When I got up this morning, the PC was stuck with a blank screen. I could move a block cursor around with the mouse, but that was it. When I tried CTRL-ALT-DEL, it immediately rebooted.
On reboot, it got through the Grub menu and started up Fedora, and I got the blue/light-blue/white progress bar scrolling across the bottom of the screen. That seemed fine, and the progress bar got all the way to the right, as it usually does, but then when the screen went blank after that (X starting up?) it just appears to get stuck. I can move the block cursor around and even type text on the screen, but there seems to be no shell, i.e. I get no response if I type a character string and hit Enter. It just goes to the next line.
I still have the installation disc, so I guess I should boot off that in Rescue mode. What then? Any suggestions for what I should look for?
you might want to do some reading . it sounds like a problem with the new xorg 1.7 and a old and unsupported 3d card . i had to downgrade xorg to 1.6 or use the 2d only "nv" or" vesa" driver.
Log in to single user mode from the grub menu.
Try reconfiguring X as root.
Reconfigure how?
[QUOTE=Mr-Bisquit;3750490Stop and restart the display manager if you need to.[/QUOTE]
I don't know what that is, let alone how to stop or restart it ...
you might want to do some reading . it sounds like a problem with the new xorg 1.7 and a old and unsupported 3d card . i had to downgrade xorg to 1.6 or use the 2d only "nv" or" vesa" driver.
It's a relatively new (<1 year old) Nvidia card ... xorg couldn't have left it behind so soon, could it?
with out knowing on WHAT the card is that ( above) is all i had to go on .
We still do not know what the card is or what driver you have installed ( if any )

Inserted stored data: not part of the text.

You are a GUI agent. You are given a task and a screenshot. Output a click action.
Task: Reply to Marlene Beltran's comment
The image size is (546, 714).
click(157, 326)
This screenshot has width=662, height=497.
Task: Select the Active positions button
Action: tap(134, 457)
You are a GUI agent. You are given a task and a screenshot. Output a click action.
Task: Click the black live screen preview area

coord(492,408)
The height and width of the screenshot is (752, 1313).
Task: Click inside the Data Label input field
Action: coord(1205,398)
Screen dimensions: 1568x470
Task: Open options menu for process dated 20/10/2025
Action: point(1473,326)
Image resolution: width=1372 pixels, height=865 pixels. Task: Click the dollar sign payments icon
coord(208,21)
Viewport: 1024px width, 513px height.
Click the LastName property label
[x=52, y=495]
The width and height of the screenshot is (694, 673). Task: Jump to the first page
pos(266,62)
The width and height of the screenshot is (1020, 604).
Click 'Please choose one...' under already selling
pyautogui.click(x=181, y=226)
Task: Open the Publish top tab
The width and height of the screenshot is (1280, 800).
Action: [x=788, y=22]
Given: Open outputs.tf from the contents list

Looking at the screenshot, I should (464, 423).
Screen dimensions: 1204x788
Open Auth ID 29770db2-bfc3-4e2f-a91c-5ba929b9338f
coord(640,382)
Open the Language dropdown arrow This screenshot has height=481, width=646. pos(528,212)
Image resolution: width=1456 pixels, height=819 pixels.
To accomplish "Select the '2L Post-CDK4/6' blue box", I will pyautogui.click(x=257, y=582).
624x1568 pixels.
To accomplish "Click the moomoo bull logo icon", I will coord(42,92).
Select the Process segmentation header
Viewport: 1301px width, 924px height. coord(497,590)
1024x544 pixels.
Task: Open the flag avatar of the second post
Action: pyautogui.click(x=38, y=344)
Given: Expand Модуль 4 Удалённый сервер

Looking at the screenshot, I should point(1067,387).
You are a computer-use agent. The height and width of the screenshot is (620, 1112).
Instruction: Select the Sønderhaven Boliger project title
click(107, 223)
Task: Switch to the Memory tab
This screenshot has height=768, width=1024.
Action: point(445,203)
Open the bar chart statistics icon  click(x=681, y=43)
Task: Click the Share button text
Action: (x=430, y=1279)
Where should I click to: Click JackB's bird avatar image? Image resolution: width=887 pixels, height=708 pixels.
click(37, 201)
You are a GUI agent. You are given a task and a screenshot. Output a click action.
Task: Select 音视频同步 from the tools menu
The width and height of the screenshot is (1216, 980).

was it a kmod-nvidia 180 driver
a kmod-nvidia 185 driver,
or a kmod-nvidia 191 driver
or a nvidia.run driver from the nvidia website
OR
the nouveau driver, default for fedora .It is a open-source version of nvidia's driver and is in testing only-- it is NOT ready for "the real world" yet.
After determining that the upgrade to which I had agreed was indeed an upgrade to Fedora 11, but that the Planet CCRMA audio packages I use are current only through Fedora 10, I just re-installed F10 from the installation disc I had originally used. Since I had not really done any work on the PC yet, I was willing to blow away the previous Fedora installation and to start from scratch.
Brute-force, but it worked. I'll be more careful about accepting automatic offers to upgrade my system in the future.